■ Data provided:
====
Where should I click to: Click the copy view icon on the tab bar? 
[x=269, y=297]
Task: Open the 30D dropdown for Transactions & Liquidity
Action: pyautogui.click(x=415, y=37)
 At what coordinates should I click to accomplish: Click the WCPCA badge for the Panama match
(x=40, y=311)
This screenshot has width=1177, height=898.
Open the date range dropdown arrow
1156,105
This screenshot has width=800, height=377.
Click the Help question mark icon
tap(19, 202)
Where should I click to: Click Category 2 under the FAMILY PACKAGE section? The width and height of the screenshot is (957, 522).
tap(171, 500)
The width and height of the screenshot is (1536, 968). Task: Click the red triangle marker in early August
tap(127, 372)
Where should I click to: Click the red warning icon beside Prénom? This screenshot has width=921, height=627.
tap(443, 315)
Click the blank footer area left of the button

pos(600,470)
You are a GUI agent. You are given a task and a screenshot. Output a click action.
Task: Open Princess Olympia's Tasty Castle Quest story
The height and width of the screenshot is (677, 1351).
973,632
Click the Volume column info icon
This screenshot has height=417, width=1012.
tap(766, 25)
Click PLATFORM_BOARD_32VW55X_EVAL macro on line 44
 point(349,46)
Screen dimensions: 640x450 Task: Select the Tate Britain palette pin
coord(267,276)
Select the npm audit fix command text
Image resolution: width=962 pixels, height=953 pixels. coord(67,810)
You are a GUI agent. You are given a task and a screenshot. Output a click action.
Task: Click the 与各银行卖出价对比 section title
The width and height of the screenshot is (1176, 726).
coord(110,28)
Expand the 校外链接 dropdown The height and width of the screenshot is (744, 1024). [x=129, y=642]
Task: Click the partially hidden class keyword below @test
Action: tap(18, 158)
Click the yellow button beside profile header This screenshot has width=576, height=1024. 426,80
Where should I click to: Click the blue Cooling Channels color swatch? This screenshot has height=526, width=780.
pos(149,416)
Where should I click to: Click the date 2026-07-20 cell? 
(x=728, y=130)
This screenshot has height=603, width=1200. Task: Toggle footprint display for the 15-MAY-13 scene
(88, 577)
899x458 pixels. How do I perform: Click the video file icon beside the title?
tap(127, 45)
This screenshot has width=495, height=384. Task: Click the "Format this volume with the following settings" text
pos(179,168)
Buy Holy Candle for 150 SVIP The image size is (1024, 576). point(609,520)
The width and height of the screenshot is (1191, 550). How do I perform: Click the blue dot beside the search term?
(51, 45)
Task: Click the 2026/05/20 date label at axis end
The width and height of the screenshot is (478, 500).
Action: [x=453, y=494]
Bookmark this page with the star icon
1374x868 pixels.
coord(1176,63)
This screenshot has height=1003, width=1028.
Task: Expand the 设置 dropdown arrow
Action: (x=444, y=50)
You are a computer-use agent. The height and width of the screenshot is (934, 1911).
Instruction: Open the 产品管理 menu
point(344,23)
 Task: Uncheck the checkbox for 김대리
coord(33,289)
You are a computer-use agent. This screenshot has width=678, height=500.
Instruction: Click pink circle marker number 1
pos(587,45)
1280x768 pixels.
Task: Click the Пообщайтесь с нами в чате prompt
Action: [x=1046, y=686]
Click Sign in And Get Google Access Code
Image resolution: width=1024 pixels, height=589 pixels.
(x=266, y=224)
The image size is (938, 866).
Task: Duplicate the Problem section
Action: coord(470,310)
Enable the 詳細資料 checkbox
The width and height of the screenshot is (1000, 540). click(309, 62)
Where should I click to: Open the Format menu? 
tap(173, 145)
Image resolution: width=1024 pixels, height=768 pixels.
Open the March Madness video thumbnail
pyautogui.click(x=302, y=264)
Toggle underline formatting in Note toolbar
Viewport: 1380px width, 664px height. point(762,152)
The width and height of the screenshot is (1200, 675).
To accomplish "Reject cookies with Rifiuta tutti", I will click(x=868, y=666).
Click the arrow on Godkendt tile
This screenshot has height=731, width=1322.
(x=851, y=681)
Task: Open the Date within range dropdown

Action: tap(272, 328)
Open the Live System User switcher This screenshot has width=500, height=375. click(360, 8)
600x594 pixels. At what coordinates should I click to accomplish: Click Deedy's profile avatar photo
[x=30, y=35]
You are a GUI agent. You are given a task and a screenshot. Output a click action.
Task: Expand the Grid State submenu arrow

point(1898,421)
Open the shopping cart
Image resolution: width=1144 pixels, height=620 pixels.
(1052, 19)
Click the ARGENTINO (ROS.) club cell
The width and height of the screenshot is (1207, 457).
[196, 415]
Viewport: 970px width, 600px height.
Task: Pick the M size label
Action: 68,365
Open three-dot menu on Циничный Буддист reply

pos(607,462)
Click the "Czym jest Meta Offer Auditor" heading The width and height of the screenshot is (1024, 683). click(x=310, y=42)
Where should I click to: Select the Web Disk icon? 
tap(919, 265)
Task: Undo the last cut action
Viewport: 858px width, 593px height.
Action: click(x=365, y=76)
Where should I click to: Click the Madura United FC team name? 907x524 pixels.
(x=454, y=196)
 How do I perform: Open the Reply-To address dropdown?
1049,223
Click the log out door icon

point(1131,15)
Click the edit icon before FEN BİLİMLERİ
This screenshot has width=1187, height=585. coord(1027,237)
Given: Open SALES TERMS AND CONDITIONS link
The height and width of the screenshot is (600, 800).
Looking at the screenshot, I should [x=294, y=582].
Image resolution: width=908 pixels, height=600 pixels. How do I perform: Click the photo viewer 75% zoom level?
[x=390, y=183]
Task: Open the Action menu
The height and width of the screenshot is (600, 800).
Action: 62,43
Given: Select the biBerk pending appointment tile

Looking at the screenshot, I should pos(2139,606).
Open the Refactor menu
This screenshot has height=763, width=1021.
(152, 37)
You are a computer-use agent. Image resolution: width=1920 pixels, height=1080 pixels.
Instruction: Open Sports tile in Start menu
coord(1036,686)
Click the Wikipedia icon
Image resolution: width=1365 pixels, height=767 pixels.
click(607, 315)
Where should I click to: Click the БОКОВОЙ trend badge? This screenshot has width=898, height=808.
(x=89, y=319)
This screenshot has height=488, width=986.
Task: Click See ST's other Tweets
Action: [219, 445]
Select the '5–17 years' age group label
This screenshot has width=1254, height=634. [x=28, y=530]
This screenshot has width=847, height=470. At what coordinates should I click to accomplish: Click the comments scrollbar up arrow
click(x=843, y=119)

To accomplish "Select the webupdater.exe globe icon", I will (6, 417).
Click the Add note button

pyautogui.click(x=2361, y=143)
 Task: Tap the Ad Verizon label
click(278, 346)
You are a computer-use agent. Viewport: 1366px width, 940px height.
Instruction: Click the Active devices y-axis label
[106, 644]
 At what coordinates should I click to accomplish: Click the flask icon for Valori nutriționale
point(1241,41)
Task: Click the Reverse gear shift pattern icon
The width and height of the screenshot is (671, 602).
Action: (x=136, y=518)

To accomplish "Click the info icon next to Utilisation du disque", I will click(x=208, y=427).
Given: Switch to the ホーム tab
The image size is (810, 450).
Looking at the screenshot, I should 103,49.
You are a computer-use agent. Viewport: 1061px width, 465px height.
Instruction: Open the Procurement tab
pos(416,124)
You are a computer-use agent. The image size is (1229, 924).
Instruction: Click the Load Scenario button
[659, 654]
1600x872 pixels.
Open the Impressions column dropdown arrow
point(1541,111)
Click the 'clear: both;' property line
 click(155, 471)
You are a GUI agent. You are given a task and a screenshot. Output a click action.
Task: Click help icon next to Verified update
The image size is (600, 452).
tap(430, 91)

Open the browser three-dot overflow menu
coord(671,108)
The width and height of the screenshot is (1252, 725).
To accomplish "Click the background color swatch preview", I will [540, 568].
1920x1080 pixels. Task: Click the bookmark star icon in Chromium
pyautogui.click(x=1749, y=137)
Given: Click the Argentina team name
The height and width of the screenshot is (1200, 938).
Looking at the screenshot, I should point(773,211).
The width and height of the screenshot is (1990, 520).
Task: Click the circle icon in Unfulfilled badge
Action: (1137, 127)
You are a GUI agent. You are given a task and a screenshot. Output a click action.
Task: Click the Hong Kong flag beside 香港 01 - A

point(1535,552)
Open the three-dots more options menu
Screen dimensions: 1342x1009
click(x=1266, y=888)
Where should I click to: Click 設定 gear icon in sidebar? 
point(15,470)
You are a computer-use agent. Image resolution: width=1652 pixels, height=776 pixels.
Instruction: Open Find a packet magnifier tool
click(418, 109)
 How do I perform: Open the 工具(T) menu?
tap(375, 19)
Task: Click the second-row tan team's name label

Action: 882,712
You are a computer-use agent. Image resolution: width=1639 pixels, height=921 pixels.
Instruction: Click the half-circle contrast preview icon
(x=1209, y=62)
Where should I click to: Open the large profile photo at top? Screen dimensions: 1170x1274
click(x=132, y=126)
====
■ Work required: Set down each line exactly as it appears, starting at the top of the data and ending at the line containing "Task: Open Princess", and include no other lines.

■ Problem solution:
Where should I click to: Click the copy view icon on the tab bar? 
[x=269, y=297]
Task: Open the 30D dropdown for Transactions & Liquidity
Action: pyautogui.click(x=415, y=37)
 At what coordinates should I click to accomplish: Click the WCPCA badge for the Panama match
(x=40, y=311)
This screenshot has width=1177, height=898.
Open the date range dropdown arrow
1156,105
This screenshot has width=800, height=377.
Click the Help question mark icon
tap(19, 202)
Where should I click to: Click Category 2 under the FAMILY PACKAGE section? The width and height of the screenshot is (957, 522).
tap(171, 500)
The width and height of the screenshot is (1536, 968). Task: Click the red triangle marker in early August
tap(127, 372)
Where should I click to: Click the red warning icon beside Prénom? This screenshot has width=921, height=627.
tap(443, 315)
Click the blank footer area left of the button

pos(600,470)
You are a GUI agent. You are given a task and a screenshot. Output a click action.
Task: Open Princess Olympia's Tasty Castle Quest story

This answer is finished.